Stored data
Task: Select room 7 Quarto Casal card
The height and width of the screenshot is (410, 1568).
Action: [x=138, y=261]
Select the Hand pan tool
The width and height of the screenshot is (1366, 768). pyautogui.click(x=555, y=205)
==
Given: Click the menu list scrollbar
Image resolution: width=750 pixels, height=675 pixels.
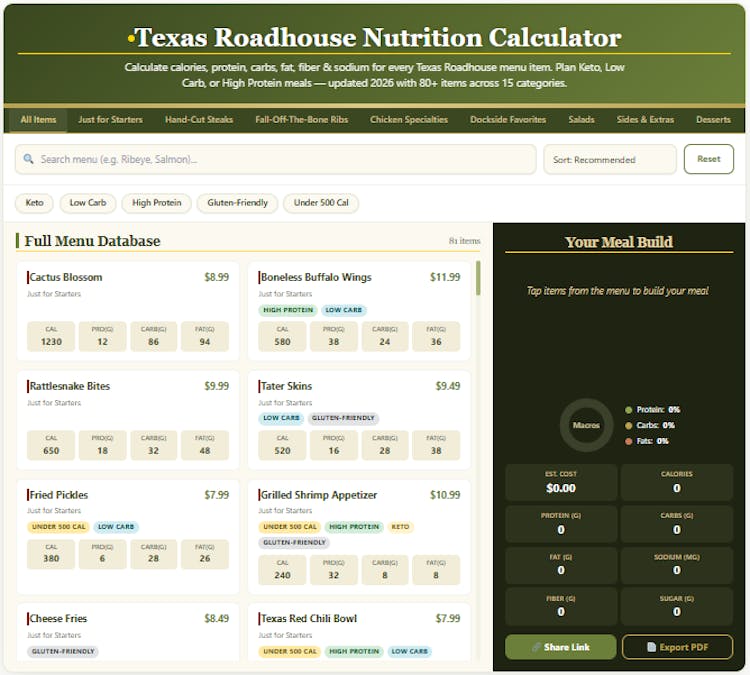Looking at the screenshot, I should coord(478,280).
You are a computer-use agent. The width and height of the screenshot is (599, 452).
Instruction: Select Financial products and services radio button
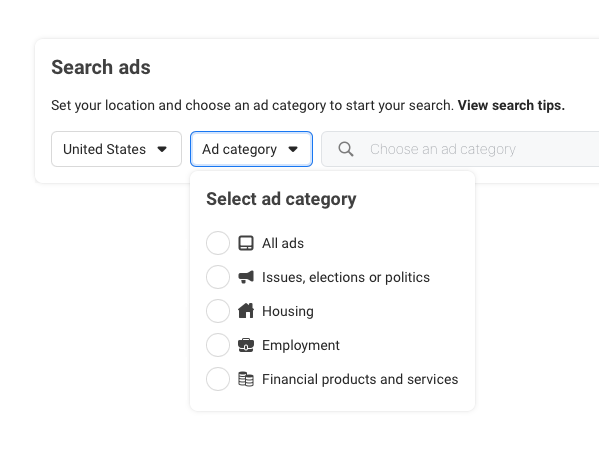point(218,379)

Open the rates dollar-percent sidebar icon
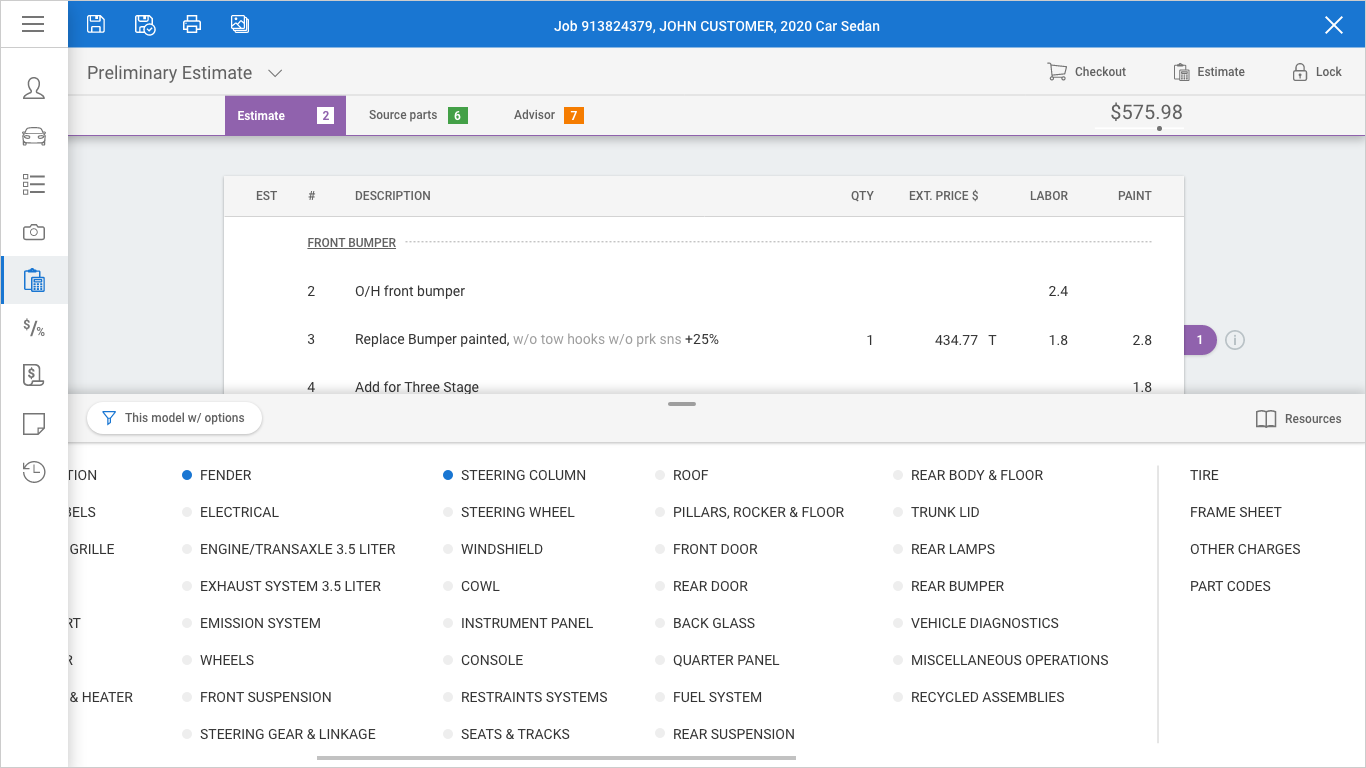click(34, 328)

__Instructions for the task__.
Please filter the entries above, keeping every line that contains the string "width", and copy those lines out. Matching is case-sensitive.

__Solved problem__.
The height and width of the screenshot is (410, 1568).
The width and height of the screenshot is (1366, 768). pyautogui.click(x=555, y=205)
Image resolution: width=750 pixels, height=675 pixels.
You are a computer-use agent. The width and height of the screenshot is (599, 452).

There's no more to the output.